▶ **TASK PROMPT**: After finding the line with "This screenshot has width=1366, height=694." in the data below, set down exactly each line through the one with "You are a computer-use agent. This", inclusive, and stop there.

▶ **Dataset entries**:
____________

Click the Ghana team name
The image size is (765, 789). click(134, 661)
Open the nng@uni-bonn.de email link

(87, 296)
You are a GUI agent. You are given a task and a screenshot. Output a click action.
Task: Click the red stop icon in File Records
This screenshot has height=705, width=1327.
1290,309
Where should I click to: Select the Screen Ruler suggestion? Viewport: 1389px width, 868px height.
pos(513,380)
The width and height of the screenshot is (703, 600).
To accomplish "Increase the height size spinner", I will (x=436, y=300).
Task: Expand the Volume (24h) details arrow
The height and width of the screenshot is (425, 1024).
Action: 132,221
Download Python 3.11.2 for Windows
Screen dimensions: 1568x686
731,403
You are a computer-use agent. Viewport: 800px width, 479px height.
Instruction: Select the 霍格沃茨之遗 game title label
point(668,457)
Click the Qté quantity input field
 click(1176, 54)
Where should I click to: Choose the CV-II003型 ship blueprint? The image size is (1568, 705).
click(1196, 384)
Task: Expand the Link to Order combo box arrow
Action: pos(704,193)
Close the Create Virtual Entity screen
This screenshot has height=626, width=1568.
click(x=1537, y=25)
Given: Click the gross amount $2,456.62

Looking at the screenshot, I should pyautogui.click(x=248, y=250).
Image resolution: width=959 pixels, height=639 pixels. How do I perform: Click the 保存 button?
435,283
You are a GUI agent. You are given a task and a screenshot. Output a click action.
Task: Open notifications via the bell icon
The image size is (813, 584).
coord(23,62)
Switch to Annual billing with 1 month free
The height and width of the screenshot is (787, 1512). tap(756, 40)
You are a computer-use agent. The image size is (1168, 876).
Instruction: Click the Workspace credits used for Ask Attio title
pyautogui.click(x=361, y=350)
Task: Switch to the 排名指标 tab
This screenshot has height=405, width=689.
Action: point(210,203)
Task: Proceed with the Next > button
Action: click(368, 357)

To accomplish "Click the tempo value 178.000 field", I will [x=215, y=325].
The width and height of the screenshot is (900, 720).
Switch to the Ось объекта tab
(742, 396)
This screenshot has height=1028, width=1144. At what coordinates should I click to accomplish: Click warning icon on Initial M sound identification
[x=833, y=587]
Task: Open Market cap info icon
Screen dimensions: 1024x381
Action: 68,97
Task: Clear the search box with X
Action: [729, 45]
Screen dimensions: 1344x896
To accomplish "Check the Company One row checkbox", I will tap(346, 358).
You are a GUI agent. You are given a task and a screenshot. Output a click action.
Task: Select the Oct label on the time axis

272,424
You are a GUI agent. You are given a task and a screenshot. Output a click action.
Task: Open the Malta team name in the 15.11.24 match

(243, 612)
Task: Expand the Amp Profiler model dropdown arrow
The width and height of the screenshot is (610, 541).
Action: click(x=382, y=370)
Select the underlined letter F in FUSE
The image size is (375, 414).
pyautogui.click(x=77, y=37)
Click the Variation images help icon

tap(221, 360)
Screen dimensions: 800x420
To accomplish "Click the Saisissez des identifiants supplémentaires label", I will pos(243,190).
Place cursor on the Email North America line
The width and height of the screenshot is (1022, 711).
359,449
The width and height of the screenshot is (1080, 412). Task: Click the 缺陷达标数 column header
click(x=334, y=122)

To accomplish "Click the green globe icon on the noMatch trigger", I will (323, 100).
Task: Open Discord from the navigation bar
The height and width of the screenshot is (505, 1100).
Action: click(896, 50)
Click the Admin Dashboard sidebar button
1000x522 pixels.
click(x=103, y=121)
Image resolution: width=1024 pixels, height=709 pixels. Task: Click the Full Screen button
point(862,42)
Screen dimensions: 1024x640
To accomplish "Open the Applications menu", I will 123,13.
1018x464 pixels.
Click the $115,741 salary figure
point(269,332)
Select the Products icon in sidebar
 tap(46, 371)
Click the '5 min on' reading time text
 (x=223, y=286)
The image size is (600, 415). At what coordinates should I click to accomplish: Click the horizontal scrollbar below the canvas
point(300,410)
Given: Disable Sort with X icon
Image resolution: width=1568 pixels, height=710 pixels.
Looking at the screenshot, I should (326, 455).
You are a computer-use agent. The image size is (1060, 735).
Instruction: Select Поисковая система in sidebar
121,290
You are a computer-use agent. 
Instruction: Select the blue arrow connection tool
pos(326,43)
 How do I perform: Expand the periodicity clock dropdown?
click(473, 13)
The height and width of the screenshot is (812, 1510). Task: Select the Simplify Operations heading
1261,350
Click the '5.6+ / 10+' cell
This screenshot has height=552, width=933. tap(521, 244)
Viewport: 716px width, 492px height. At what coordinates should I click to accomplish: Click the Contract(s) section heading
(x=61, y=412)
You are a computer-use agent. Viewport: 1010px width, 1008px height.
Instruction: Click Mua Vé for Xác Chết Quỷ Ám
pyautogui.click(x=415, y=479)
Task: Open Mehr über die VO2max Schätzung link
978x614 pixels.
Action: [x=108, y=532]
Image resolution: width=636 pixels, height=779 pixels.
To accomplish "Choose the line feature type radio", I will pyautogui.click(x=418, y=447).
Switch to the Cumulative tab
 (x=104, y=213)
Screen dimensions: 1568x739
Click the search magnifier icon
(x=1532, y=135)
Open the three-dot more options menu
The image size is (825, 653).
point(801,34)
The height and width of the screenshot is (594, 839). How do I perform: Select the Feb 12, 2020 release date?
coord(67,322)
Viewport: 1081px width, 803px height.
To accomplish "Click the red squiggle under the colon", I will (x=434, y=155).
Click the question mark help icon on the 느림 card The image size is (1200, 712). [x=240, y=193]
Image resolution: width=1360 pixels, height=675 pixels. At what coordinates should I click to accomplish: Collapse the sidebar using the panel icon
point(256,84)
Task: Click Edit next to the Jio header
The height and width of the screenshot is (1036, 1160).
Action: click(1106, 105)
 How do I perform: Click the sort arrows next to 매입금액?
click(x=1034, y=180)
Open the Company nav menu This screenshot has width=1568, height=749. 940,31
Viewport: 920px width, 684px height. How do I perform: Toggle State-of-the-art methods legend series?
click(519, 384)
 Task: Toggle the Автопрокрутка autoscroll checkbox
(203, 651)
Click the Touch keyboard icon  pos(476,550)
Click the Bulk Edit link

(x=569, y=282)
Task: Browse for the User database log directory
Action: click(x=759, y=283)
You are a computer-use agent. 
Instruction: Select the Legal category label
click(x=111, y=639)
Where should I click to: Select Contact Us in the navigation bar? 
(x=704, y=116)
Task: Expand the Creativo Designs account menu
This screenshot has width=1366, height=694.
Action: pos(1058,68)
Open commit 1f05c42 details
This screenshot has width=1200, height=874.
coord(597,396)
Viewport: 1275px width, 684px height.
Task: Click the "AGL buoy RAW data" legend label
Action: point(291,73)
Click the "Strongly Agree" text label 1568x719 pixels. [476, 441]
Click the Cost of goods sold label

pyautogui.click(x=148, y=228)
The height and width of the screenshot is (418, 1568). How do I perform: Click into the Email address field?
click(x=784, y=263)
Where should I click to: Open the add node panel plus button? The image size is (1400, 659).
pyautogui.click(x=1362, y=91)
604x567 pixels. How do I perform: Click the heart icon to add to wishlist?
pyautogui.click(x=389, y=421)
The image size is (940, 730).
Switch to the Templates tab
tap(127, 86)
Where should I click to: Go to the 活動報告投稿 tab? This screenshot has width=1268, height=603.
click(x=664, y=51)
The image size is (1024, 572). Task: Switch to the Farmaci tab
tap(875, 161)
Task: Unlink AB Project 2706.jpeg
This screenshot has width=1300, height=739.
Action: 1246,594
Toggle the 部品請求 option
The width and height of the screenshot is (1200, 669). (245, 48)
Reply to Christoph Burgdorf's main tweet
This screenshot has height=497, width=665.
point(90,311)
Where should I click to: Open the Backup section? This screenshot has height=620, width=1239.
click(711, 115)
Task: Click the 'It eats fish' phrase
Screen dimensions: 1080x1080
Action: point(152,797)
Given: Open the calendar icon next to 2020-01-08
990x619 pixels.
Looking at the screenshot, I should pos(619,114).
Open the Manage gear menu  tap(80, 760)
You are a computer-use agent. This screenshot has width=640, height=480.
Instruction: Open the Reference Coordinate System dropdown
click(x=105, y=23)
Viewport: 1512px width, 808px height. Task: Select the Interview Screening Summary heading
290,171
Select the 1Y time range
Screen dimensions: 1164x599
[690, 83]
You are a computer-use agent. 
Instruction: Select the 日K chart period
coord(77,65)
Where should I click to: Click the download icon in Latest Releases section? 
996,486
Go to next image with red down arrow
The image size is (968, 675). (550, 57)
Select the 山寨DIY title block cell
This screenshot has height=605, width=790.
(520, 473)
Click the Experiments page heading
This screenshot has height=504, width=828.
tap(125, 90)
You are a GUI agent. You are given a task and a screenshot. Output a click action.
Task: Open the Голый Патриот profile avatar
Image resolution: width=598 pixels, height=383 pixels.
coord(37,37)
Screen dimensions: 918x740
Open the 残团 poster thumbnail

____________

▶ **RESULT**:
This screenshot has width=1366, height=694.
Action: pos(1058,68)
Open commit 1f05c42 details
This screenshot has width=1200, height=874.
coord(597,396)
Viewport: 1275px width, 684px height.
Task: Click the "AGL buoy RAW data" legend label
Action: point(291,73)
Click the "Strongly Agree" text label 1568x719 pixels. [476, 441]
Click the Cost of goods sold label

pyautogui.click(x=148, y=228)
The height and width of the screenshot is (418, 1568). How do I perform: Click into the Email address field?
click(x=784, y=263)
Where should I click to: Open the add node panel plus button? The image size is (1400, 659).
pyautogui.click(x=1362, y=91)
604x567 pixels. How do I perform: Click the heart icon to add to wishlist?
pyautogui.click(x=389, y=421)
The image size is (940, 730).
Switch to the Templates tab
tap(127, 86)
Where should I click to: Go to the 活動報告投稿 tab? This screenshot has width=1268, height=603.
click(x=664, y=51)
The image size is (1024, 572). Task: Switch to the Farmaci tab
tap(875, 161)
Task: Unlink AB Project 2706.jpeg
This screenshot has width=1300, height=739.
Action: 1246,594
Toggle the 部品請求 option
The width and height of the screenshot is (1200, 669). (245, 48)
Reply to Christoph Burgdorf's main tweet
This screenshot has height=497, width=665.
point(90,311)
Where should I click to: Open the Backup section? This screenshot has height=620, width=1239.
click(711, 115)
Task: Click the 'It eats fish' phrase
Screen dimensions: 1080x1080
Action: point(152,797)
Given: Open the calendar icon next to 2020-01-08
990x619 pixels.
Looking at the screenshot, I should pos(619,114).
Open the Manage gear menu  tap(80, 760)
You are a computer-use agent. This screenshot has width=640, height=480.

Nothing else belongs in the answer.